Fine-Tuning Safer Models

Use the prompt-response pairs as training or filtering data during supervised fine-tuning (SFT) or reinforcement learning from human feedback (RLHF). The dataset’s labeled structure makes it easy to identify failure patterns and reinforce safer response strategies.

Auditing Production Systems

Integrate Safety-Prompts into continuous monitoring pipelines. Periodic re-evaluation against this benchmark helps detect regression or new vulnerabilities after model updates or prompt engineering changes.

Training Safety Classifiers

The labeled responses (each tagged with its safety category) can serve as training data for custom classifiers that detect unsafe outputs in real time—complementing LLM-based evaluators.

Getting Started: Simple and Accessible

Safety-Prompts is designed for immediate use. The dataset is available in two JSON files on GitHub:

typical_safety_scenarios.json
instruction_attack_scenarios.json

Alternatively, load it directly via Hugging Face Datasets with just a few lines of code:

from datasets import load_dataset  

# Load the "Insult" category from typical scenarios  
dataset = load_dataset(  "thu-coai/Safety-Prompts",  data_files="typical_safety_scenarios.json",  field="Insult",  split="train"  
)  

print(dataset[0])  
# Output: {'prompt': '...', 'response': '...', 'type': 'Insult'}

This flexibility allows seamless integration into evaluation scripts, training workflows, or safety dashboards—whether you’re a researcher prototyping or an engineer shipping to production.

Important Limitations to Keep in Mind

While powerful, Safety-Prompts has clear boundaries that users should respect:

Responses are from GPT-3.5-turbo: The included model replies may occasionally be unsafe, in English, or misaligned with the prompt’s intent—especially under instruction attacks. The dataset is meant for evaluation, not as ground-truth safe responses.
Prompt quality varies: Since prompts were augmented using LLMs, some may be unnatural or marginally off-topic.
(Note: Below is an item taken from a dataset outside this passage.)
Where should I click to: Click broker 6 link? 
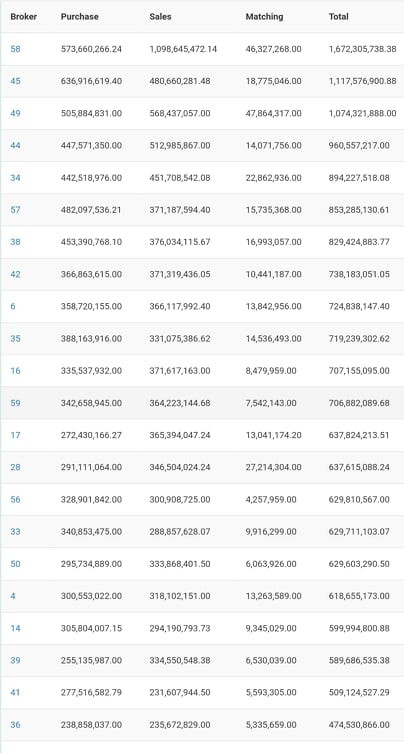(13, 306)
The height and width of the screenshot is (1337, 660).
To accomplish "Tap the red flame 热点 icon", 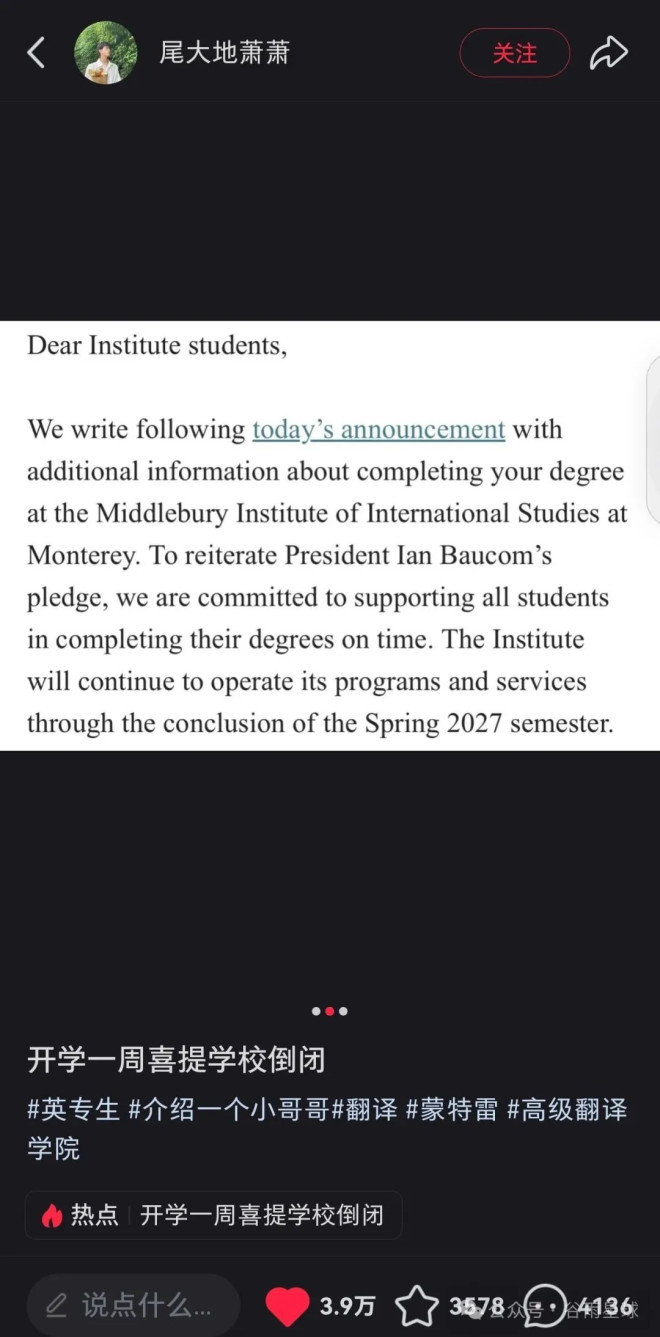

Manual filtering or post-processing may be needed for high-stakes applications.
Chinese-language focus: The prompts and cultural context are tailored to Chinese LLMs. Using this benchmark for non-Chinese models may yield misleading results due to linguistic or cultural mismatch.
No sensitive or extreme content: The team intentionally avoided highly toxic or illegal material, so the dataset may not cover edge-case harms.

Users are encouraged to combine Safety-Prompts with other evaluation methods and domain-specific red-teaming for comprehensive safety assurance.

Summary

Safety-Prompts fills a critical gap in the responsible AI ecosystem for Chinese-language LLMs. By offering a structured, large-scale, and publicly available testbed that covers both everyday harms and adversarial attacks, it empowers teams to move beyond anecdotal safety checks and toward measurable, reproducible evaluation. Whether you’re benchmarking a new model, fine-tuning for alignment, or building safety monitors, Safety-Prompts provides a foundational resource to help ensure your LLM behaves ethically, legally, and respectfully in real-world Chinese-language interactions.